Thursday, 17 July 2014

17 Juli 2014



Pengkotbah 9:4a, “Tetapi siapa yang termasuk orang HIDUP mempunyai HARAPAN…” Pernahkah kita sadari bahwa perkataan yang negatif akan melenyapkan HARAPAN kita?? Dan perkataan yang positif akan menyalakan HARAPAN yang sudah pudar?? Mazmur 62:6, “Hanya pada Allah saja kiranya aku tenang, sebab dari pada- Nyalah HARAPANku.” Pakailah Perkataan yang Positif agar hidup kita terbangun & benar-benar HIDUP J. Dan HARAPAN itu tidak akan hilang. Amin. Amsal 23:18, “Karena masa depan sungguh ada, dan harapanmu tidak akan hilang.”


Respon 1
‘Hati yang gembira membuat muka berseri-seri, tetapi kepedihan hati mematahkan semangat.’ (Amsal 15:13) ‘Bersukacitalah senantiasa dalam Tuhan! Sekali lagi kukatakan: Bersukacitalah!’ (Filipi 4:4)

Respon 2
Syalom. Amin... “Mengapakah kamu belanjakan uang untuk sesuatu yang bukan roti, dan upah jerih payahmu untuk sesuatu yang tidak mengenyangkan? Dengarkanlah Aku maka kamu akan memakan yang baik dan kamu akan menikmati sajian yang paling lezat.” (Yesaya 55:2). Terima kasih Ibu Siu, selamat beraktivitas, TUHAN memberkati Ibu dan Keluarga.

Respon 3
Ia harus makin besar, tetapi aku harus makin kecil (Yohanes 3:30) KEBESARAN HATI.
Charles  Dickens pernah memberikan pernyataan tentang siapakah sebenarnya orang yang disebut terbesar itu. Ia berkata, “Ada orang besar yang menjadi besar dengan cara mengecilkan dan merendahkan orang lain. Tetapi, seorang besar sejati adalah seorang yang mampu membuat setiap orang merasa dirinya besar.” Hampir setiap orang ingin menjadi nomor satu dan terkemuka. Tidak semua orang mempunyai kebesaran hati untuk menjadi orang nomor dua. Namun, Yohanes Pembaptis memahami benar arti sebuah kebesaran sejati.
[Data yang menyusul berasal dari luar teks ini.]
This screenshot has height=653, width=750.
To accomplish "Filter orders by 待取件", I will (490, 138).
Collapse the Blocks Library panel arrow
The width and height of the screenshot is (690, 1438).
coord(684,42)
Di saat begitu banyak orang mulai ribut dan membanding-bandingkannya dengan Yesus, Yohanes Pembaptis justru menunjukkan kebesaran hatinya. Pernyataan-nya bahwa Yesus harus makin besar, tetapi ia harus makin kecil menunjukkan betapa ia tidak berusaha membesarkan dirinya sendiri. Ia tahu panggilan Tuhan baginya sebagai pembuka jalan bagi Mesias yang akan datang (ay. 28). Tujuan hidupnya adalah mengarah-kan   hati   orang-orang  kepada  Yesus, Sang Mesias, dan bukan kepada dirinya sendiri. Bagaimana dengan kita? Bagaimana reaksi kita ketika dihadapan kita berdiri orang-orang yang siap menggantikan posisi kita? Apa reaksi kita ketika banyak orang mulai mem-banding-bandingkan kemampuan kita dengan orang lain? Apakah kita mulai terganggu? Seorang besar sejati tentu tidak akan terganggu dengan semua itu. Sebaliknya, ia akan menunjukkan kebesaran hatinya untuk membuat orang lain merasa dirinya besar. Ia akan memberi dukungan dan turut senang dengan keberhasilan orang lain. Jadi buatlah orang-orang disekitar kita menjadi orang yang berhasil. SEORANG YANG MEMILIKI KE-BESARAN HATI AKAN TERBEBAS DARI GODAAN UNTUK BERSAING SECARA NEGATIF.. Selamat pagi, tetap semangat!!

Respon 4
Maz 103:3, ‘DIA yang MENGAMPUNI segala  kesalahanmu,  yang   MENYEMBUHKAN segala penyakitmu!’ Diampuni dulu baru sembuh! (Mulai besok BBM Ayat libur sampai 01 Agustus 2014 sebab ke Eropa & mulai lagi 04 Agustus 2014)! Samuel Sianto(SS)-YESTOYA Malang.